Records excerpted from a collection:

begin

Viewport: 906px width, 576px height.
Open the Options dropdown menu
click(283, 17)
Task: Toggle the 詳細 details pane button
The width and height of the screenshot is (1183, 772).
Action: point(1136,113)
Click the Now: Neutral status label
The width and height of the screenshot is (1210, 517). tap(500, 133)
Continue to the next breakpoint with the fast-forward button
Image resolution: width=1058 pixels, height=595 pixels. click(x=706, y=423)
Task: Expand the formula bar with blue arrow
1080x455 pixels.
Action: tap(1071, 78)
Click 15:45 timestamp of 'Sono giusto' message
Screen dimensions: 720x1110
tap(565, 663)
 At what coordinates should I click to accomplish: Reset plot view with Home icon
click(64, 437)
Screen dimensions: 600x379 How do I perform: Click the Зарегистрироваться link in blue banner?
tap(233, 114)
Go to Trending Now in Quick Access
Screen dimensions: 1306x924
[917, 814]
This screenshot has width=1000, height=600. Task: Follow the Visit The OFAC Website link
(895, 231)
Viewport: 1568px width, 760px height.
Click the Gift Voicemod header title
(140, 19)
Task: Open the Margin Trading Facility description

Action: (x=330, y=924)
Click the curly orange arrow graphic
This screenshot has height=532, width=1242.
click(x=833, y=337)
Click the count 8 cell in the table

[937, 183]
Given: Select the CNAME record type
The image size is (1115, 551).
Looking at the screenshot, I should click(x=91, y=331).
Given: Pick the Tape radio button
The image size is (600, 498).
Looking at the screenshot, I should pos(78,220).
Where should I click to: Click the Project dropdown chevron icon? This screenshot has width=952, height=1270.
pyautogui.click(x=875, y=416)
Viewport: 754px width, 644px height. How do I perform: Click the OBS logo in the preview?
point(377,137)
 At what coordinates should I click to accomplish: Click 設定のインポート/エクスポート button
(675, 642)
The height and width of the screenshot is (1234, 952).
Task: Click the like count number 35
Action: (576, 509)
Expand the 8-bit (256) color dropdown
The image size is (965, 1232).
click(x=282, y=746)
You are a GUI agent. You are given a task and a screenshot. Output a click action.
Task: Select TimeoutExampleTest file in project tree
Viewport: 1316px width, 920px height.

end

Swap each "Viewport" in the lines above for "Display" and give all the lines again, leaving everything else unchanged.

(Exercise result):
Display: 906px width, 576px height.
Open the Options dropdown menu
click(283, 17)
Task: Toggle the 詳細 details pane button
The width and height of the screenshot is (1183, 772).
Action: point(1136,113)
Click the Now: Neutral status label
The width and height of the screenshot is (1210, 517). tap(500, 133)
Continue to the next breakpoint with the fast-forward button
Image resolution: width=1058 pixels, height=595 pixels. click(x=706, y=423)
Task: Expand the formula bar with blue arrow
1080x455 pixels.
Action: tap(1071, 78)
Click 15:45 timestamp of 'Sono giusto' message
Screen dimensions: 720x1110
tap(565, 663)
 At what coordinates should I click to accomplish: Reset plot view with Home icon
click(64, 437)
Screen dimensions: 600x379 How do I perform: Click the Зарегистрироваться link in blue banner?
tap(233, 114)
Go to Trending Now in Quick Access
Screen dimensions: 1306x924
[917, 814]
This screenshot has width=1000, height=600. Task: Follow the Visit The OFAC Website link
(895, 231)
Display: 1568px width, 760px height.
Click the Gift Voicemod header title
(140, 19)
Task: Open the Margin Trading Facility description

Action: (x=330, y=924)
Click the curly orange arrow graphic
This screenshot has height=532, width=1242.
click(x=833, y=337)
Click the count 8 cell in the table

[937, 183]
Given: Select the CNAME record type
The image size is (1115, 551).
Looking at the screenshot, I should click(x=91, y=331).
Given: Pick the Tape radio button
The image size is (600, 498).
Looking at the screenshot, I should pos(78,220).
Where should I click to: Click the Project dropdown chevron icon? This screenshot has width=952, height=1270.
pyautogui.click(x=875, y=416)
Display: 754px width, 644px height. How do I perform: Click the OBS logo in the preview?
point(377,137)
 At what coordinates should I click to accomplish: Click 設定のインポート/エクスポート button
(675, 642)
The height and width of the screenshot is (1234, 952).
Task: Click the like count number 35
Action: (576, 509)
Expand the 8-bit (256) color dropdown
The image size is (965, 1232).
click(x=282, y=746)
You are a GUI agent. You are given a task and a screenshot. Output a click action.
Task: Select TimeoutExampleTest file in project tree
Display: 1316px width, 920px height.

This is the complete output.